**The problem:** Scan the entries below. Report each line where the string "dropdown" occurs.

**Collected data:**
══════════════════════════════
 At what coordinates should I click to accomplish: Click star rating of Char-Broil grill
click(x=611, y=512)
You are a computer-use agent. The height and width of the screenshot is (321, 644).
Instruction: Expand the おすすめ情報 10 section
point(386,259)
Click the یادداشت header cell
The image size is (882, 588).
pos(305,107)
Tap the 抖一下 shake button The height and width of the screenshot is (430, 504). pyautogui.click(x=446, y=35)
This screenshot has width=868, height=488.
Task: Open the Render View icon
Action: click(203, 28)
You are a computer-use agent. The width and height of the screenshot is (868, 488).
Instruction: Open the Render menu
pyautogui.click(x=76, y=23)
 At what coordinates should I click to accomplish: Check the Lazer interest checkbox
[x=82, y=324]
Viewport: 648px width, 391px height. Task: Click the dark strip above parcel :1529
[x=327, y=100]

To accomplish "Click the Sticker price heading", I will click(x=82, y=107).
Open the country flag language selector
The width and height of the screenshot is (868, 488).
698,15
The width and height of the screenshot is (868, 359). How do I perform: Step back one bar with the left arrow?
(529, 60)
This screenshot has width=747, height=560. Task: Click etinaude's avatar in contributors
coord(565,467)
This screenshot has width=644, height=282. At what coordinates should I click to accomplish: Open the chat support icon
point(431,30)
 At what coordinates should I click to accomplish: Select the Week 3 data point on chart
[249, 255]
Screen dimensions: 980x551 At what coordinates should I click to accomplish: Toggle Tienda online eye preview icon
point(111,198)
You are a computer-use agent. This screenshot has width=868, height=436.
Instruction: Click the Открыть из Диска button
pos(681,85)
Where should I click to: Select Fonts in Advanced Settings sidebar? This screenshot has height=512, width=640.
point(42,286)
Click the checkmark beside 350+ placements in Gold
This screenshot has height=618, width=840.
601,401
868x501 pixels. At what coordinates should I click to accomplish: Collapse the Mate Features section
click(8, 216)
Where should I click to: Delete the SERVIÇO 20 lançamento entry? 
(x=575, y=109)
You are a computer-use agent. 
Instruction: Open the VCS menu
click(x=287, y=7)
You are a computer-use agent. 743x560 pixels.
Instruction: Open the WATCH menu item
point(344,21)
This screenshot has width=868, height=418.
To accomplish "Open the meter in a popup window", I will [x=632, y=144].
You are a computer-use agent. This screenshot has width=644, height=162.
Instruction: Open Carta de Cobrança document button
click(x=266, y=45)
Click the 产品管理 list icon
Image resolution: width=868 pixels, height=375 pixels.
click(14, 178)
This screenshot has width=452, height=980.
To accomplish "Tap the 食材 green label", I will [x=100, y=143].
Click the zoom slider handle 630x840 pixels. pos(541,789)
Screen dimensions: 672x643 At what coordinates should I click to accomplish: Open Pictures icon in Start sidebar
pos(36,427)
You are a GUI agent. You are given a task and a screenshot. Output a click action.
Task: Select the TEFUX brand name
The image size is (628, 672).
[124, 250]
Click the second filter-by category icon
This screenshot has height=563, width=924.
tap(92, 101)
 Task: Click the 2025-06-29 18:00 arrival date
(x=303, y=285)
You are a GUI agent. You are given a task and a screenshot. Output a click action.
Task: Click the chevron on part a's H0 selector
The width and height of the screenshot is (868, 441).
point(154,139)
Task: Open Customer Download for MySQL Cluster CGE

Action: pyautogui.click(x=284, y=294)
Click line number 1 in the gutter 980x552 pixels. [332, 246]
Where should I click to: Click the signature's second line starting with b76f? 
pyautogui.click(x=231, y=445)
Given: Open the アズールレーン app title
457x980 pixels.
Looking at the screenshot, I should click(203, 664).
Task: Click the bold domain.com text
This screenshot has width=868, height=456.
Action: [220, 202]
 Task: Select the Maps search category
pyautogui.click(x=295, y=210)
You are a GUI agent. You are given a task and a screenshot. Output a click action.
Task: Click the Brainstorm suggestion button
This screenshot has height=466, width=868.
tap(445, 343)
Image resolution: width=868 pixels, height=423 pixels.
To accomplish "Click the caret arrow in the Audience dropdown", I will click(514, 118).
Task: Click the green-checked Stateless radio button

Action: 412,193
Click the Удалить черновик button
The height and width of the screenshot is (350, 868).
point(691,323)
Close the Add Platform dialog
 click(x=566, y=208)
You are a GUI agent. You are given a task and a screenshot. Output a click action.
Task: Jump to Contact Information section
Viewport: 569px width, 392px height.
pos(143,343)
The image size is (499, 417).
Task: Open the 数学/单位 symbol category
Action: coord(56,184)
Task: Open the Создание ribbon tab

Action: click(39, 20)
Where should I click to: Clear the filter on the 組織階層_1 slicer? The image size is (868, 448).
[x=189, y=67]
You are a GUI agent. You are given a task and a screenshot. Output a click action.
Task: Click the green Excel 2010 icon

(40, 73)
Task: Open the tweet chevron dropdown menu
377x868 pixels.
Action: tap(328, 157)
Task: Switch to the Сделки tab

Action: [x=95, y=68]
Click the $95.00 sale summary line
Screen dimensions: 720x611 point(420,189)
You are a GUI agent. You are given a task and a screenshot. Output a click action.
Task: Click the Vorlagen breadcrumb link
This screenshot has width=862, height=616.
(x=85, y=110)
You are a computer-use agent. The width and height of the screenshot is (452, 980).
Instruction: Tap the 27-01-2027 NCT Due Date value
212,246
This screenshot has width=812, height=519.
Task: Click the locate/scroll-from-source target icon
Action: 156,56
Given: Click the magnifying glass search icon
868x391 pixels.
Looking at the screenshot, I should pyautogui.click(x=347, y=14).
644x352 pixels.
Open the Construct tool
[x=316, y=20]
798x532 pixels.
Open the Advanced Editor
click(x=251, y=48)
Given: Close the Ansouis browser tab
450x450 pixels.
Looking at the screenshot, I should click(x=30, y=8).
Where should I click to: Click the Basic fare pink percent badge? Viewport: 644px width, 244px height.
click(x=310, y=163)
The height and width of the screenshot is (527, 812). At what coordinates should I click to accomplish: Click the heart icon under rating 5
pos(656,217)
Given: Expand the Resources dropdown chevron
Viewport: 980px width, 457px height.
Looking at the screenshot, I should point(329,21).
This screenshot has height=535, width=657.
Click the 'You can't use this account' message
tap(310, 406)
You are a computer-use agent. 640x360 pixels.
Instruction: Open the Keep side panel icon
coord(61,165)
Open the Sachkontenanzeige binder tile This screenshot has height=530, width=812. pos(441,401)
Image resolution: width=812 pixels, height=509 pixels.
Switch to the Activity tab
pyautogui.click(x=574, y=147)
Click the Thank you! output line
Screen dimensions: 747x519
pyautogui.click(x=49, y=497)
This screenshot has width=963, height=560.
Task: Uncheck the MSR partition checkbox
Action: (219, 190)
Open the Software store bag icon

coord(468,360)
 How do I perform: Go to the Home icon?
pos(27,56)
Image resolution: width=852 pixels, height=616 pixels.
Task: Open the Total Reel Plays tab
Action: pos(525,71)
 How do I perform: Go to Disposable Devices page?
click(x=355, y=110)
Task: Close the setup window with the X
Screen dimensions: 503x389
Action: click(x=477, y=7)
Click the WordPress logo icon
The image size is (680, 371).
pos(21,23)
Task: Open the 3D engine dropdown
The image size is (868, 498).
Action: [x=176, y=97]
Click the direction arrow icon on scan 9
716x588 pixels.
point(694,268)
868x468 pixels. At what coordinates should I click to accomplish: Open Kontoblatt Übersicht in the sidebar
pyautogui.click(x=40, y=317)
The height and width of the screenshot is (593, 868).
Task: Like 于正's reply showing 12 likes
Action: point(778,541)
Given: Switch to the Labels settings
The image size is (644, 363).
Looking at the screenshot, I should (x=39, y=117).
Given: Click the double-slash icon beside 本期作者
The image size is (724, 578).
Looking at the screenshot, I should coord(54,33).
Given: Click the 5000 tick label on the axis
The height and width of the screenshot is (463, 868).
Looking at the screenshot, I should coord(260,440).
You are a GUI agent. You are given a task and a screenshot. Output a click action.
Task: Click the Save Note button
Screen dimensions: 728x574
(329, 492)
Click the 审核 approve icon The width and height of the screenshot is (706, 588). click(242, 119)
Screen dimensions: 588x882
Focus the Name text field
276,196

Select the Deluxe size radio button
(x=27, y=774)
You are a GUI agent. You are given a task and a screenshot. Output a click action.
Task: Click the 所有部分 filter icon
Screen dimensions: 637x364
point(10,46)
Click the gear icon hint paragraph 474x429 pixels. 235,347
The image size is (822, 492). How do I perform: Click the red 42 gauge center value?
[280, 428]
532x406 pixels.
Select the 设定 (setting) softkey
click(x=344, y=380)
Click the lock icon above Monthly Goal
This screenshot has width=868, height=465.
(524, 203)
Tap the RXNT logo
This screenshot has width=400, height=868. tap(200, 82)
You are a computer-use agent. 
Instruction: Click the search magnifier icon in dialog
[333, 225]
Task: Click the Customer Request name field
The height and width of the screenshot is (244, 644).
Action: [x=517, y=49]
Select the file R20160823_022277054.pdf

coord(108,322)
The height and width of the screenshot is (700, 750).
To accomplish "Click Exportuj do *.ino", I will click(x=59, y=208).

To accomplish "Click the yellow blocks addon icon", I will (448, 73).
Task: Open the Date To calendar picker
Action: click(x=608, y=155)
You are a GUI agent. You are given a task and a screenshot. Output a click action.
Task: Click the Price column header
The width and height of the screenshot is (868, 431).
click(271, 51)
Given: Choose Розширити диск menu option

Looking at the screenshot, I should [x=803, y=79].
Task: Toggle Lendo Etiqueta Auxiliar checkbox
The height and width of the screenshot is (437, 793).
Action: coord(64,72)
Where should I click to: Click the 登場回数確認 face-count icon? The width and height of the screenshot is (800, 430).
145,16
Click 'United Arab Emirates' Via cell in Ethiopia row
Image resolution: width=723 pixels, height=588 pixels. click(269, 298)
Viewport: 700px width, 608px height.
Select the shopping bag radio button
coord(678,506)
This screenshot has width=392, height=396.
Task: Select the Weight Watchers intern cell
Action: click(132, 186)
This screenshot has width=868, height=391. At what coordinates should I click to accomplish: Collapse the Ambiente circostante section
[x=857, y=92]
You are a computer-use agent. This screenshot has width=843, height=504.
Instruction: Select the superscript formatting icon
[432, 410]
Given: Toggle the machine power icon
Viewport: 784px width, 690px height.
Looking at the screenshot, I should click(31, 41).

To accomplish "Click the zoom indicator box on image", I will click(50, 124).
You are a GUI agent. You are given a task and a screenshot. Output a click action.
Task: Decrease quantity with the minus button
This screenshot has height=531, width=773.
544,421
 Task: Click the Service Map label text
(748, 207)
══════════════════════════════
**Response to the task:**
To accomplish "Click the caret arrow in the Audience dropdown", I will click(514, 118).
Task: Open the tweet chevron dropdown menu
Given: Expand the Resources dropdown chevron
Task: Open the 3D engine dropdown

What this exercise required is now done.